Under Delaware law, the right to vote cumulatively does not exist unless the certificate of incorporation specifically authorizes cumulative voting. Our certificate of incorporation does not authorize cumulative voting.

 

Limitations on Liability and Indemnification of Officers

 

The DGCL authorizes corporations to limit or eliminate the personal liability of directors of corporations and their stockholders for monetary damages for breaches of directors’ fiduciary duties, subject to certain exceptions. Our certificate of incorporation provides that we will indemnify our officers and directors to the fullest extent authorized or permitted by applicable law. We have entered into agreements to indemnify our directors, executive officers and other employees as determined by the AEON. Under our bylaws, we are required to indemnify each of our directors and officers if the basis of the indemnitee’s involvement was by reason of the fact that the indemnitee is or was a director or officer of ours or was serving at our request as a director, officer, employee or agent for another entity. We must indemnify our officers and directors against expenses (including attorneys’ fees), judgments, fines and amounts paid in settlement actually and reasonably incurred by the indemnitee in connection with such action, suit or proceeding if the indemnitee acted in good faith and in a manner the indemnitee reasonably believed to be in or not opposed to the best interests of AEON, and, with respect to any criminal action or proceeding, had no reasonable cause to believe the indemnitee’s conduct was unlawful. Our bylaws also require us to advance expenses (including attorneys’ fees) incurred by a director or officer in defending any civil, criminal, administrative or investigative action, suit or proceeding, provided that such person undertakes to repay any such advance if it is ultimately determined that such person is not entitled to indemnification by us.
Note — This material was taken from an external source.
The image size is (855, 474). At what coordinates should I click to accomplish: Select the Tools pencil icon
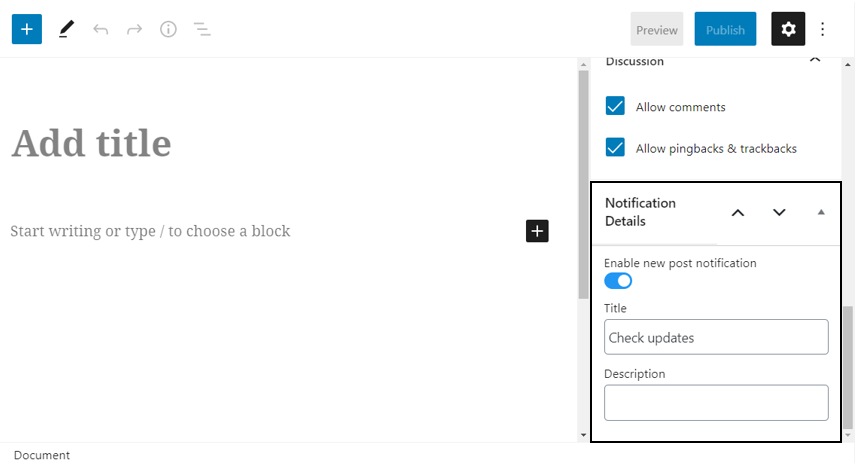point(66,29)
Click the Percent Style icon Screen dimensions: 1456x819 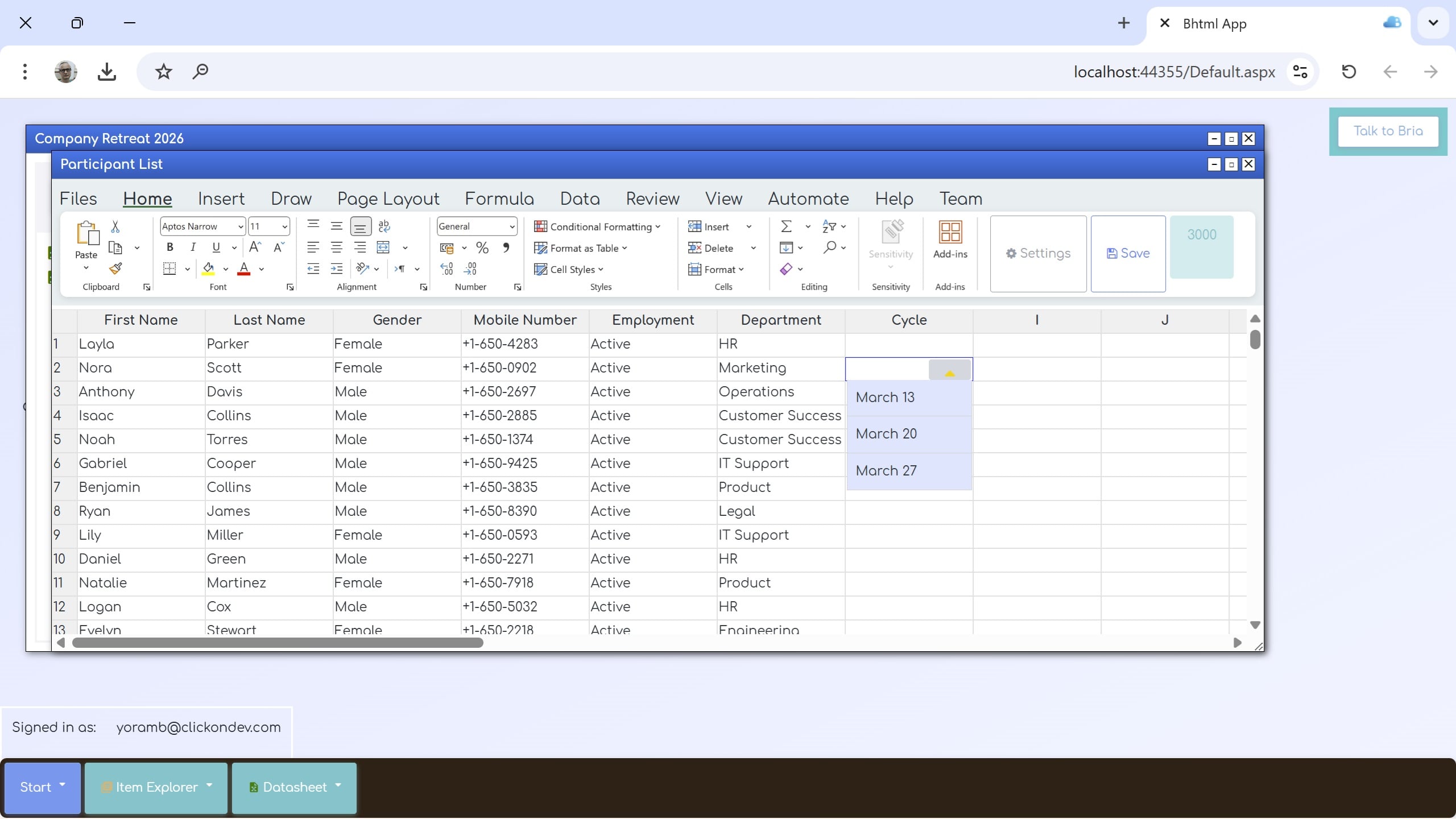[482, 248]

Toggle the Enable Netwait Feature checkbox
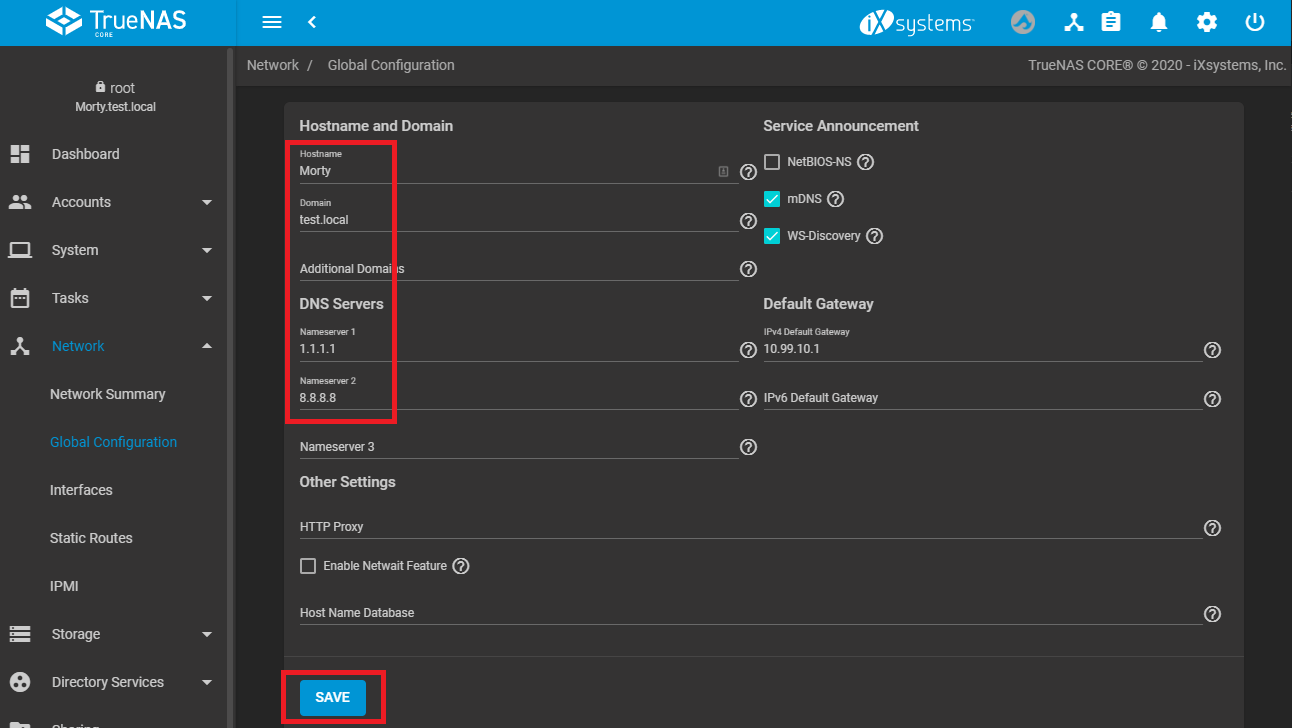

Any claims for indemnification by our directors and officers may reduce our available funds to satisfy successful third-party claims against us and may reduce the amount of money available to us.

 

 

 

 

Corporate Opportunities

 

Our certificate of incorporation does not expressly renounce the doctrine of corporate opportunity.

 

Stockholders’ Derivative Actions

 

Under the DGCL, any of our stockholders may bring an action in our name to procure a judgment in our favor, also known as a derivative action, provided that the stockholder bringing the action is a holder of our stock at the time of the transaction to which the action relates.

 

Transfer Agent and Registrar

 

The transfer agent for our capital stock is Continental Stock Transfer & Trust Company.

 

Listing of Common Stock

 

Our common stock is listed on the NYSE American under the symbol “AEON”.